▶ _Task details_:
Repeat exactly the lines from the line containing "ADA Sistemas (317, 2214)" through the last line of the records below, inclusive, and nothing else.

[Collected data]
--*--

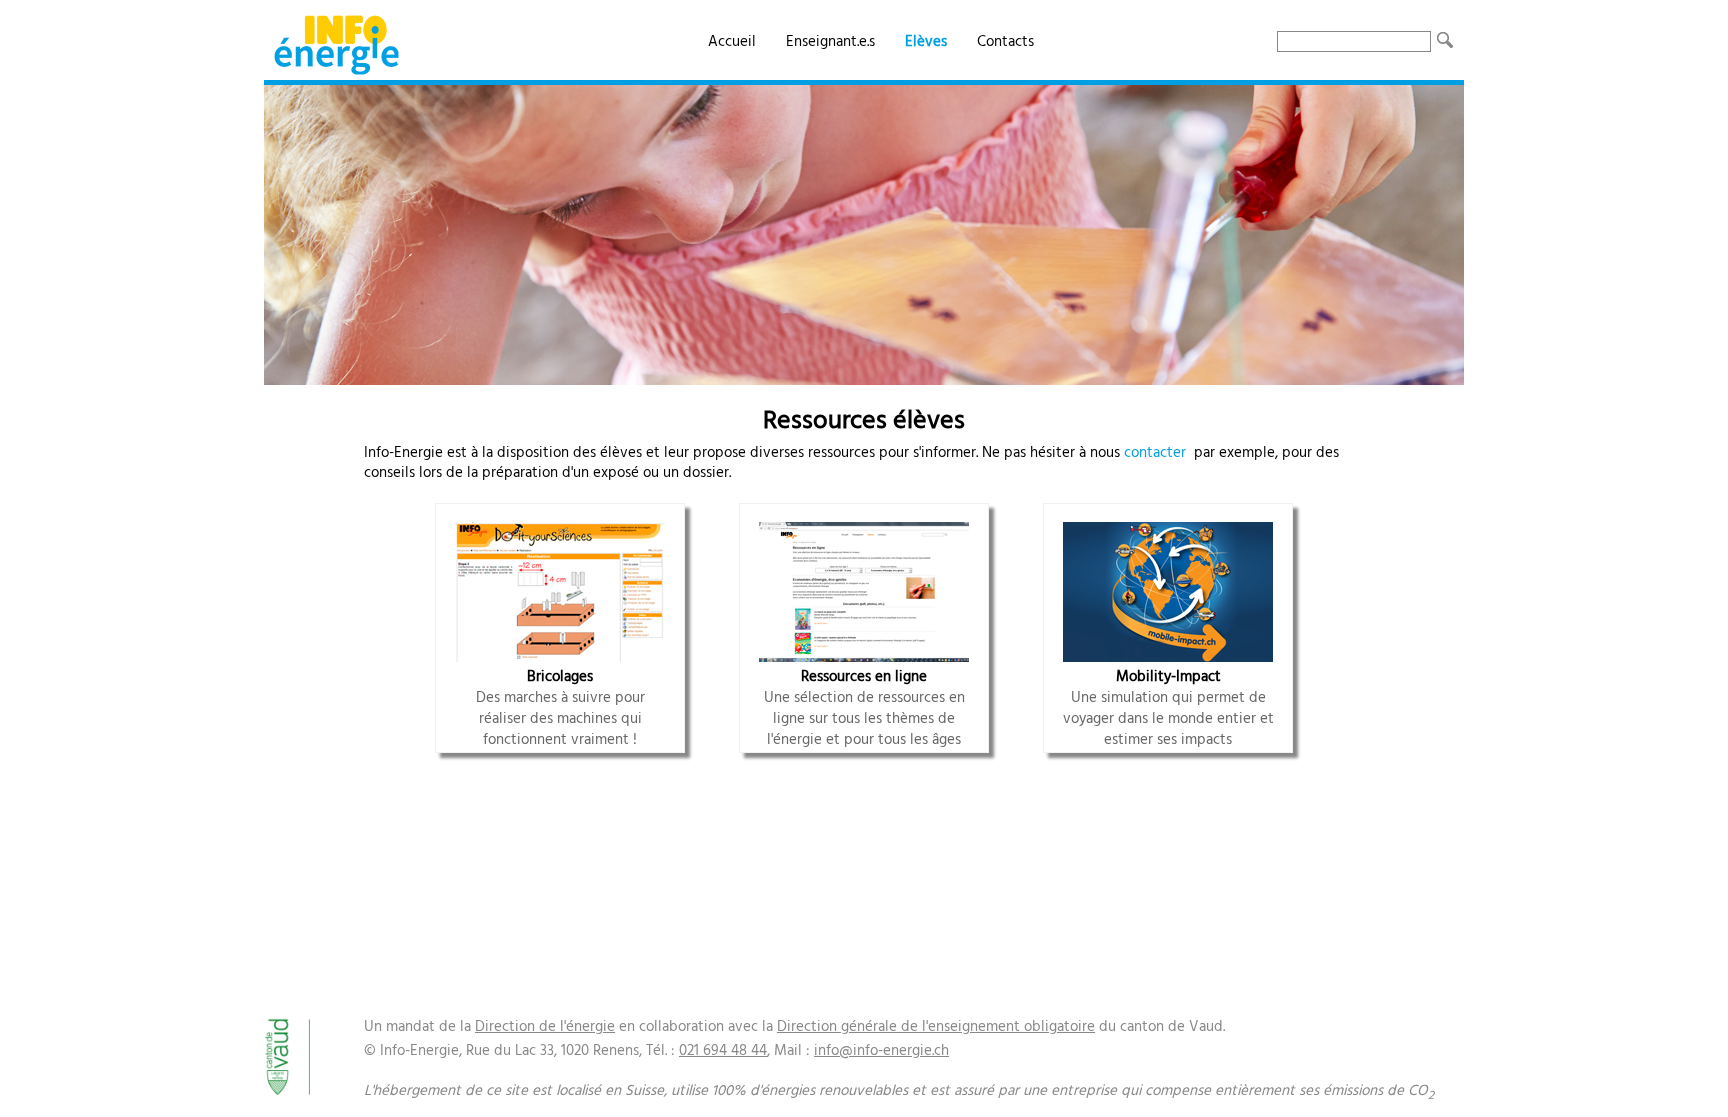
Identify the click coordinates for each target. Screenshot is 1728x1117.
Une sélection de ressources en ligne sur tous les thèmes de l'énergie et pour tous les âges (864, 708)
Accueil (732, 42)
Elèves (926, 42)
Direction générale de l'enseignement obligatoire (936, 1027)
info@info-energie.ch (881, 1051)
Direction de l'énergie (545, 1027)
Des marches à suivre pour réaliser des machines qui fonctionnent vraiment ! (560, 708)
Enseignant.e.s (830, 42)
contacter (1155, 453)
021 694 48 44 (723, 1051)
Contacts (1005, 42)
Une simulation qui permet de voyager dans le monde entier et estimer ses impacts (1168, 708)
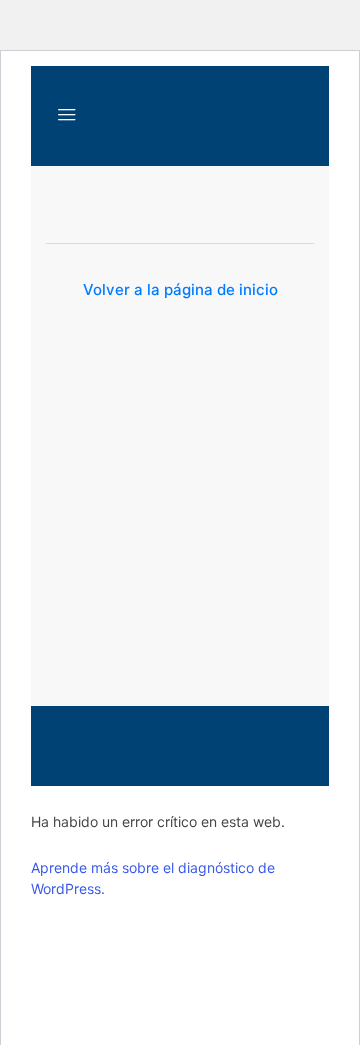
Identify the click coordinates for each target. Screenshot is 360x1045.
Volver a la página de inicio (180, 289)
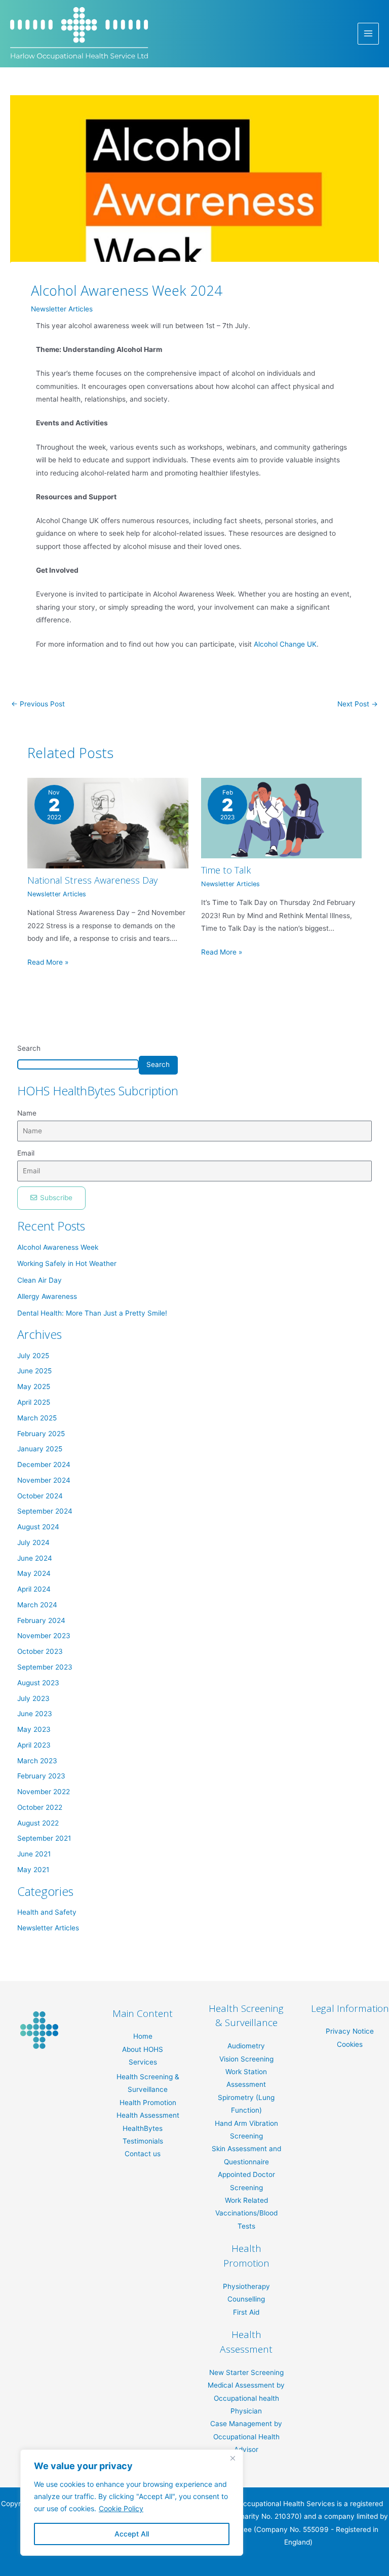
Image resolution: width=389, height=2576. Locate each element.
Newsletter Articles (62, 309)
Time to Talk (226, 870)
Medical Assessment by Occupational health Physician (246, 2398)
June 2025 (34, 1371)
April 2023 (34, 1745)
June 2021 (34, 1854)
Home (142, 2036)
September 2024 (44, 1511)
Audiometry (246, 2046)
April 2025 (33, 1402)
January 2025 (39, 1449)
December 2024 (43, 1464)
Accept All (131, 2533)
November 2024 (43, 1480)
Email (25, 1153)
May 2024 (34, 1573)
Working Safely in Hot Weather (66, 1263)
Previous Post (38, 704)
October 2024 (40, 1496)
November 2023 (43, 1636)
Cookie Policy (121, 2508)
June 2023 (34, 1714)
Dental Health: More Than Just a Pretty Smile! (92, 1313)
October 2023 (40, 1651)
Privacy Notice (350, 2031)
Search (29, 1048)
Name (26, 1113)
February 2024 (41, 1620)
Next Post (357, 704)
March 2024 (37, 1605)
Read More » (47, 962)
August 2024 (38, 1527)
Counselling (246, 2299)
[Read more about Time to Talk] (281, 818)
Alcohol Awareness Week (57, 1247)
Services (143, 2062)
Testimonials (143, 2141)
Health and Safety (46, 1912)
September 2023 (44, 1667)
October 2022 (39, 1807)
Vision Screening (246, 2059)
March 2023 (37, 1761)
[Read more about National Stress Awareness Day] (107, 823)
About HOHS (142, 2049)
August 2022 (38, 1823)
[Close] (232, 2458)
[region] (131, 2502)
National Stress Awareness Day (92, 880)
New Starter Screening (246, 2372)
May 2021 (33, 1870)
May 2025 (33, 1386)
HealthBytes (143, 2128)
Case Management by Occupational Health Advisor (246, 2436)
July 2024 (33, 1542)
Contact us (143, 2154)
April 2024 (34, 1589)
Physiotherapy (246, 2286)
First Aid (246, 2312)
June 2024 (34, 1558)
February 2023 (41, 1776)
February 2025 (41, 1434)
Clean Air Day (39, 1280)
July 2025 (33, 1356)
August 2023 (38, 1683)
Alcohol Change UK (284, 644)
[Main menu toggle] (368, 34)
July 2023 (33, 1698)
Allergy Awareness (47, 1296)
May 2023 (34, 1729)
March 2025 (37, 1418)
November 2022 (43, 1792)
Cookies (350, 2044)
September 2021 (44, 1838)
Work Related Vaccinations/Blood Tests (246, 2213)
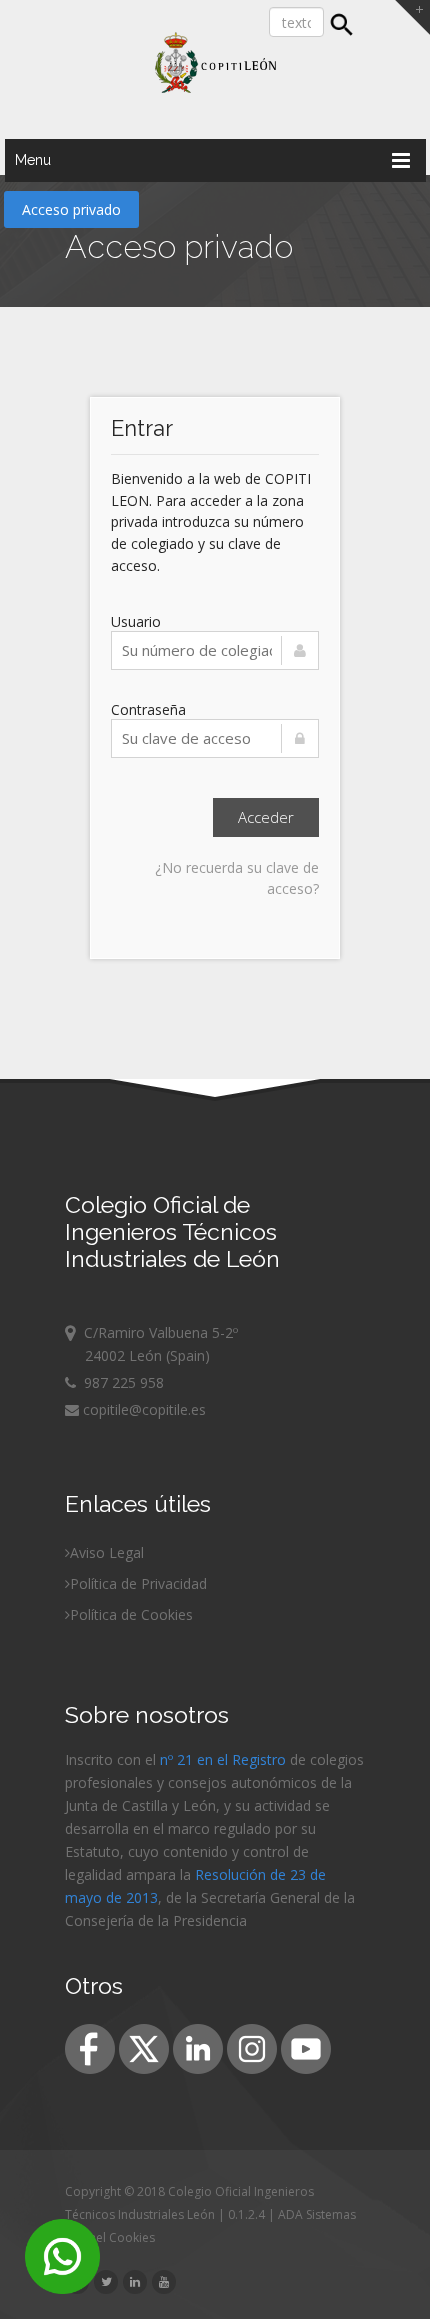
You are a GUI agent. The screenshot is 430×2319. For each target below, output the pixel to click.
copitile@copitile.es (142, 1409)
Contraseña (148, 709)
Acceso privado (71, 209)
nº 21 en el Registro (223, 1759)
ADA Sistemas (317, 2214)
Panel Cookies (115, 2237)
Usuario (136, 621)
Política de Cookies (131, 1614)
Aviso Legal (107, 1552)
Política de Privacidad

--*--

▶ _Answer to this problem_:
ADA Sistemas (317, 2214)
Panel Cookies (115, 2237)
Usuario (136, 621)
Política de Cookies (131, 1614)
Aviso Legal (107, 1552)
Política de Privacidad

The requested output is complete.